Scarlet fever (scarlatina)

- Benson.A.R,

Scarlet fever
Scarlet fever is an acute infectious disease, the specific cause of which has not yet been determined. It resembles tonsillitis and diphtheria in its onset. The temperature is high (104° - 1041/2°). There is nearly always vomiting at first, and the pulse is rapid. The child feels very sick and complains of a sore throat, and the skin is hot and dry. The throat when examined appears to be bright red, and often fine pin-points spots, slightly darker than the surrounding mucous membrane, may be detected. These spots are the same as those which later appear on the surface of the skin.
The skin eruption is usually seen in 48 hours after the onset of the disease. It appears first on the face and spreads rapidly over the whole body. The rash, however, sometimes disappears so rapidly from the face that it will not be detected, and it is always wise to examine the body carefully. The rash consists of bright red dots on the skin, so close together that they are scarcely distinguishable, and a few away the skin presents an appearance of bright redness. The child is often described as looking like a "boiled lobster." The face presents a characteristic appearance which is unmistakable. The lips and skin around the mouth are free from eruption. In consequence, although the rest of the face appears brightly flushed, the region around the mouth seems abnormally pale.
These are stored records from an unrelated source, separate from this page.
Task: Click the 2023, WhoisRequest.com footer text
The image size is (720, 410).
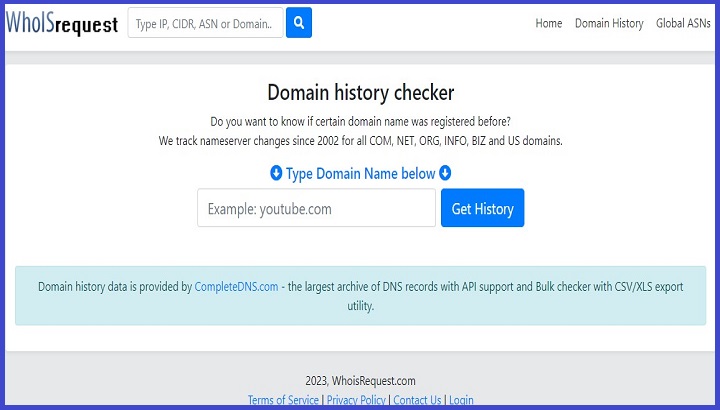Action: pos(360,380)
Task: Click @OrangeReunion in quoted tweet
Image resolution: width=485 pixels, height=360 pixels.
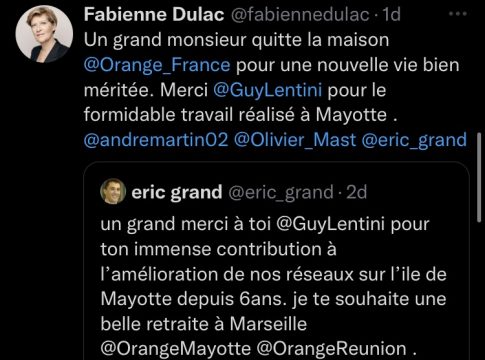Action: (332, 349)
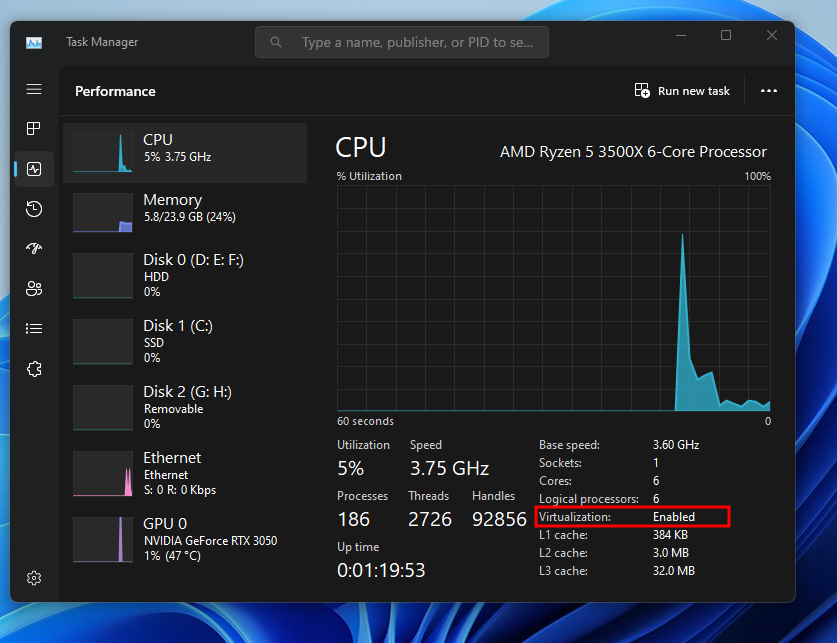Open the more options menu
Viewport: 837px width, 643px height.
[768, 90]
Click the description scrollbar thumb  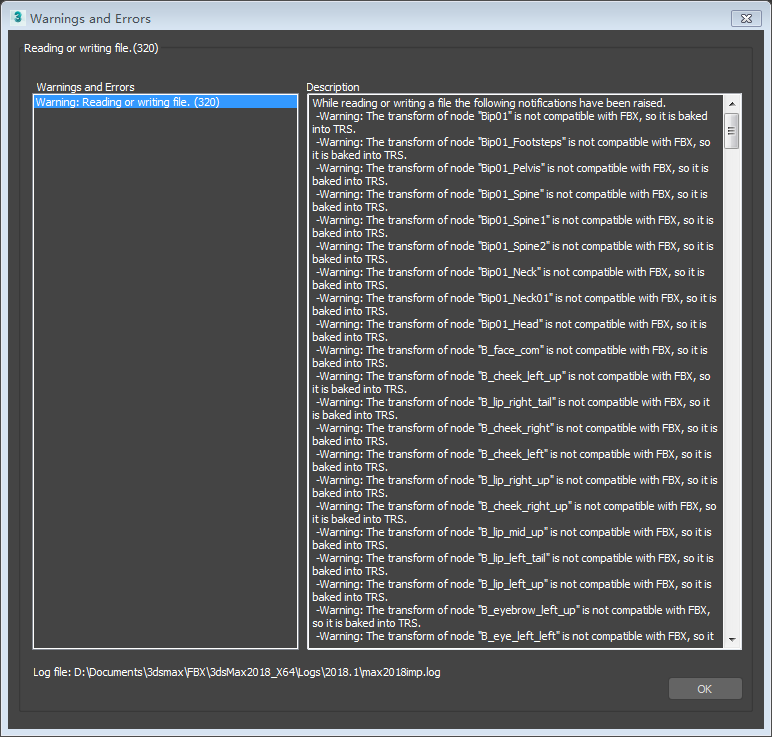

The tongue is thickly coated, but by the time the eruption appears, the upper layers of this coating become rubbed off, and the redness of the mucous membrane shows through in spots. This is often described as a strawberry tongue.
The acute stage of the disease lasts from two days to a week. The rash fades rapidly in the same order in which it came, disappearing from the face first, and last from the feet. It is followed by a long period of desquamation (peeling) in which the outer layer of the skin comes off in fine or large flakes. The skin on the palms and soles, on account of its thickness, is the last to peel.
The disease is contagious from the onset until desquamation is complete. The small particles of skin are frequent carriers of the disease and great care must be used to prevent infection from them.
The after effects of scarlet fever are of great importance. Frequently it is accompanied or followed by acute nephritis, and heart complications are common. The eyes and ears often suffer, sometimes to the extent of total blindness or deafness.
Nursing : In general, the same care must be used in nursing scarlet fever as in other acute infectious diseases. Cool water and milk may be given freely. If there is troublesome itching of the skin it may be relieved by anointing the body with white vaseline or any other simple oil. The skin should not be bathed unless under a physician's direction, but cool applications may be used on the head if there is high fever, heat and restlessness.
The mouth and throat may be carefully cleansed with hot salt solution (1/2 teaspoonful of salt to a glass of water). During the period of peeling, the body should also be anointed, not only to hasten this process, but to prevent the spreading of the particles of skin. Soap and water and a scrub brush may be used on the hands and feet during the latter part of the convalescence.
belladonna, a teaspoonful every half hour, may be administered if there is delay in procuring the services of a physician. The same remedy may be given to other children in the family, 8 pellets night and morning, as a preventive measure. The disease is a serious one, however, and no time should be lost in securing a physician. More than one attack of scarlet fever in the same individual is very unusual.